Why You Should Read Fiction

Neil StraussNeil

I realized this when my agent told me he represented a book that had been nominated for the National Book Award. Despite its critical acclaim, it had sold, he said, only two thousand copies.

Afterward, I was talking to my publicist at HarperCollins. And she was discussing how it was nearly impossible for a first-time novelist to get significant press.

In the meantime, most of the people I know who had one day dreamed of writing the great American novel are not writing it anymore. Instead, they’re working on the great American memoir.

Most of us know that literary fiction, these days, is a third-class citizen.

However, what many don’t realize is that the genre seems to be overlooked by book buyers for the wrong reason.

Here’s what seems to be happening:

People often tell me that they only read non-fiction. And, even though all my books are non-fiction, this pains me to hear. This is because I wouldn’t be writing non-fiction if it weren’t for reading fiction. (See tomorrow’s blog post for more on those specific books.)

When I ask them why they favor non-fiction, they explain that it’s because they like getting information and learning things.
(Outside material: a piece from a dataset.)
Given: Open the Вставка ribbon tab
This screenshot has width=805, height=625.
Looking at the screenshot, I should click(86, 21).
At first glance, this makes a lot of sense. We have moved beyond the information age, and are now in an age of information neediness.

Whatever your area of interest may be, whether it’s Washington politics or celebrity gossip, the news changes in a matter of minutes. Subscribing to a magazine no longer serves the purpose of keeping up; only an RSS feed can keep a person current.
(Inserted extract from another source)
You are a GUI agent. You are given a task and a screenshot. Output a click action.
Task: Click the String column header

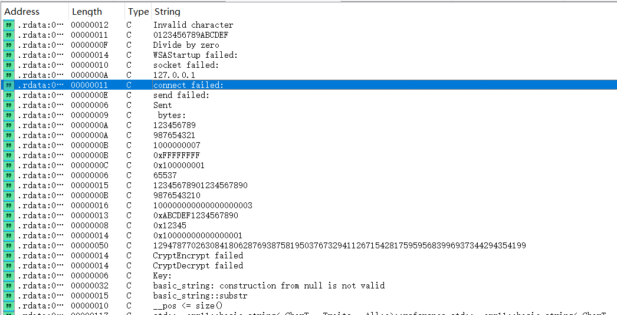click(x=167, y=12)
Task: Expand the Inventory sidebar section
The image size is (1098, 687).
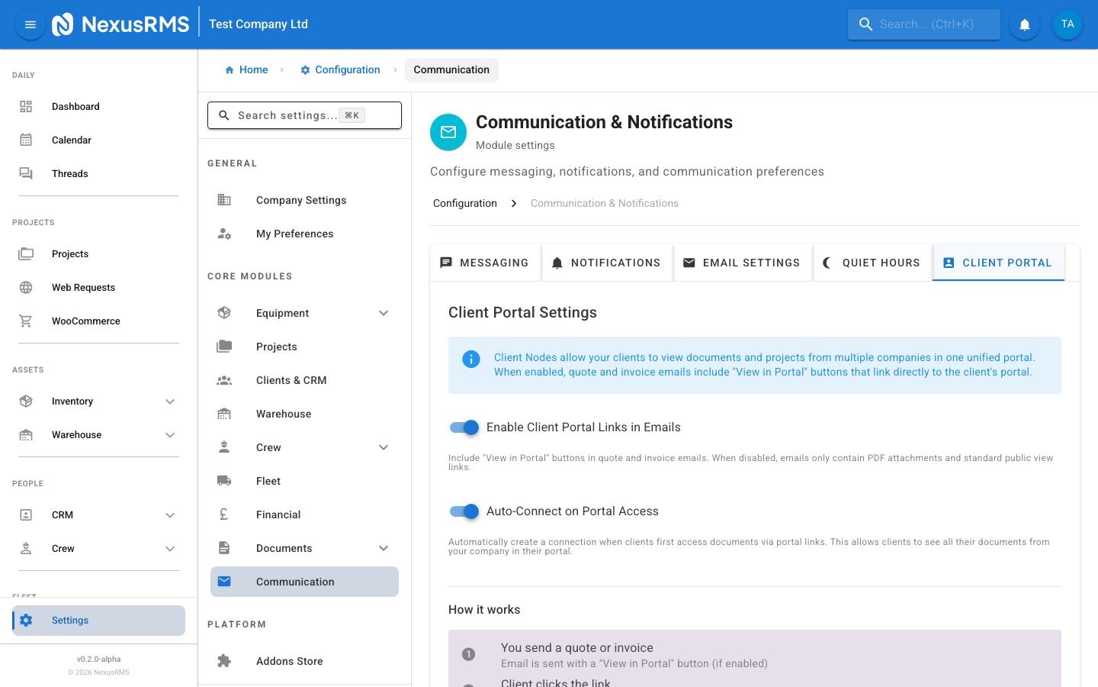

We’ve also become needy in our personal development: we are constantly blitzed with images of people who are prettier, wealthier, healthier, happier, and more spiritually evolved than us. And we are then sold on the possibility that a book or a course is the path to this ideal. Consequently, some people believe that it’s wasteful to spend their time reading anything that doesn’t appear on the surface to make them better at something.
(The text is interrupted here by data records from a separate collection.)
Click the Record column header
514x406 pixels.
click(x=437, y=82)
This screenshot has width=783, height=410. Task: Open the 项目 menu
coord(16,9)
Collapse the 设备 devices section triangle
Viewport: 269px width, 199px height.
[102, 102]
Thus, most people have the notion that if they are going to set aside part of the day to read – and it’s getting harder for most to find time to read with the Internet competing for their attention – it should be something useful.

And non-fiction has somehow become synonymous with usefulness.

This, then, is the misconception that needs to be corrected in the popular imagination.

The truth is that a long list of numbered points is a lot more difficult to learn from and internalize than a story. The human mind learns best through metaphor. Everyone from Aristotle to today’s child psychologists have noted that, outside of actual experience, metaphors best facilitate learning.

“Without metaphors, ideas are dry and slip through your ears without a second thought,” Jonathan Frye puts it nicely (and metaphorically) in a blog I stumbled across while researching the topic That’s why many of the mainstream self-help books that become national phenomena, whether fiction like The Celestine Prophecies or non-fiction like Tuesdays With Morrie, weave simple advice that could be summed up in a page into the form of a book-long story.

Personally, I’ve learned a lot of small lessons from non-fiction, and certainly accumulated a wealth of facts. But it is ideas that fuel one’s life, not facts. And the ideas that have sunk into my consciousness over the course of a few hundred pages of fiction are the ones that have come to define my principles and influence the life decisions I’ve made. In tomorrow’s blog, I’ll go over a few of those books.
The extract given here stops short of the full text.